EXERCISE:
Nothing should change. Output the data exactly.

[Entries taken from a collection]
--- START ---

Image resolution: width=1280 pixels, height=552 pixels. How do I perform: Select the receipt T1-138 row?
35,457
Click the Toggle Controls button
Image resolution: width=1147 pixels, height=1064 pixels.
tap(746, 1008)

--- END ---

RESULT BELOW:
Image resolution: width=1280 pixels, height=552 pixels. How do I perform: Select the receipt T1-138 row?
35,457
Click the Toggle Controls button
Image resolution: width=1147 pixels, height=1064 pixels.
tap(746, 1008)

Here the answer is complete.